Initial Functionality Implementation #2

mcdonnnj · 2021-02-10T17:31:32Z

🗣 Description

This PR is the initial implementation of the functionality of this Python package. That functionality is to retrieve an HTTP URL and hash the contents found, with additional processing for certain types of content.

💭 Motivation and context

This is a core piece of the BOD 20-01 compliance checking we are tasked with providing.

🧪 Testing

All of our pre-commit hooks pass. I have implemented code coverage for almost the entire code base, and those tests are also passing.

✅ Checklist

This PR has an informative and human-readable title.
Changes are limited to a single goal - eschew scope creep!
All relevant type-of-change labels have been added.
I have read the CONTRIBUTING document.
These code changes follow cisagov code standards.
All relevant repo and/or project documentation has been updated
to reflect the changes in this PR.
Tests have been added and/or modified to cover the changes in this PR.
All new and existing tests pass.

Swap out instances of skeleton-python-library and do some initial reference updates

Get rid of or move any of the example library's files and put in place some files to implement for this package's functionality.

Add utility methods to get a desired hashing object and to update and get the digest from a hashing object.

The class has a primary method UrlHasher.hash_url() for functionality with helper methods. The main content processing is done by _handle* methods that are designed to handle a specific content-type as given by the remote server. These methods will always return a HandlerResult to standardize them, and the UrlHasher.hash_url() method will use the UrlResult named tuple to provide access convenience while making the results immutable.

Also fix a missing import and update __init__.py to expose the UrlHasher class.

Update the README to include information about this package's functionality.

Add logic to the GitHub Actions workflow to pull down a zipped binary from the https://github.com/adieuadieu/serverless-chrome project and extract it to a specified location. The test_hasher.py file has been updated to add testing using this binary instead of what is detected/used by pyppeteer automatically. This will only take place if the binary is detected in the specified location.

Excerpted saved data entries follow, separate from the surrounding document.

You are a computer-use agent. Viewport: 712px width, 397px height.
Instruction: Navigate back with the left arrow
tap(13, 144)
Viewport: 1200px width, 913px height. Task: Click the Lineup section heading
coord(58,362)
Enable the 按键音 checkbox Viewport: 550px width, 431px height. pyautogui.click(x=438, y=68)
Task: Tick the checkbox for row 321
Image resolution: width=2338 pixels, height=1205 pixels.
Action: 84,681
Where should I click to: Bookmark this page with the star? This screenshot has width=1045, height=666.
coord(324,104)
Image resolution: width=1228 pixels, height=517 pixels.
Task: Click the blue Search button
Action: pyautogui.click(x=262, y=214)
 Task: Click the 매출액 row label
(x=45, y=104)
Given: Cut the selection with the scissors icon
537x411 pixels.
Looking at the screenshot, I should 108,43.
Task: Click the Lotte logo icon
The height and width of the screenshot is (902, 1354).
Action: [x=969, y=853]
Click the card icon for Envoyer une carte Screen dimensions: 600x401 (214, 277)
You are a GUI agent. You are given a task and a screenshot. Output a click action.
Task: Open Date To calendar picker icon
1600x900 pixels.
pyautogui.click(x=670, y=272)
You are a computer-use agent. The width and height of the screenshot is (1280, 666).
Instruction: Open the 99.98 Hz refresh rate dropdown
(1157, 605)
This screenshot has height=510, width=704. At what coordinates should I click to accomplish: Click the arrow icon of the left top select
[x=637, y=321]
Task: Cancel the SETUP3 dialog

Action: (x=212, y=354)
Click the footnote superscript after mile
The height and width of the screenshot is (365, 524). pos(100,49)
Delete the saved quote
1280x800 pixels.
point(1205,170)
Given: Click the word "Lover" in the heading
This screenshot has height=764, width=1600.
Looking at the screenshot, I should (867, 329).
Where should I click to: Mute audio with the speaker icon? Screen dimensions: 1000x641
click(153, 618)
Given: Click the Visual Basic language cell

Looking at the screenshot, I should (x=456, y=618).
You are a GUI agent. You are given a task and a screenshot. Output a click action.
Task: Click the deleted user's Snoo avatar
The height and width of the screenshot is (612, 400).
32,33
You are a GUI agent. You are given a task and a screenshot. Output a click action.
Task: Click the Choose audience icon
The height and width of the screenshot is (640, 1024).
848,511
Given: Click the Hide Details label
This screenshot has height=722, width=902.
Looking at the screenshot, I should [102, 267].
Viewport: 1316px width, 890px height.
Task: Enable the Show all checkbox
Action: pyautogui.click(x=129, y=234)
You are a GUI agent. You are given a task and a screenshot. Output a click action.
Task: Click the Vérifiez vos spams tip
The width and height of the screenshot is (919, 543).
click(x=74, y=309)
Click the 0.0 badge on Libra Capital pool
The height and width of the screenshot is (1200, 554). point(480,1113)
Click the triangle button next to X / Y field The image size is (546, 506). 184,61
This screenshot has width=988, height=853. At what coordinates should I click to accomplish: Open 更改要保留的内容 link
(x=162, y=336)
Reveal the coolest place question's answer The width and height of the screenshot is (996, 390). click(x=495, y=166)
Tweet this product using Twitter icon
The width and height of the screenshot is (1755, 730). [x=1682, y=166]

Declare the dictionary of handlers upfront instead of adding them individually.

Also correct the name of a test for the same file.

If the contents appear to be text, use the plaintext handler as a fallback instead.

Also adjust the output of the interface slightly.

Switch the build workflow to use this script instead to retrieve it in CI.

jsf9k

Powerful work!

jsf9k · 2021-02-10T18:13:28Z

setup.py

+    download_url="https://github.com/cisagov/hash-http-content",
    # Author details
    author="Cyber and Infrastructure Security Agency",
    author_email="ncats@hq.dhs.gov",


This email address needs to be updated upstream.

cisagov/skeleton-python-library#57 Did we reach a consensus on which of each to use? I'm happy to make an upstream PR to resolve this.

Please see my comment at cisagov/skeleton-python-library#57 (comment).

jsf9k · 2021-02-10T18:13:47Z

setup.py

    long_description=readme(),
    long_description_content_type="text/markdown",
    # NCATS "homepage"
    url="https://www.us-cert.gov/resources/ncats",


This URL needs to be updated upstream.

jsf9k · 2021-02-10T18:21:03Z

src/hash_http_content/hasher.py

+    try:
+        hasher = getattr(hashlib, hash_algorithm)(usedforsecurity=False)
+    except AttributeError:
+        # There is no named constructor for the desired hashing algorithm
+        try:
+            # Work around typeshed's incorrect type hints
+            hasher = getattr(hashlib, "new")(hash_algorithm, usedforsecurity=False)
+        except TypeError:
+            hasher = hashlib.new(hash_algorithm)
+    except TypeError:
+        hasher = getattr(hashlib, hash_algorithm)()
+    return hasher


It's a complicated case...lotta ins, out, what-have-yous...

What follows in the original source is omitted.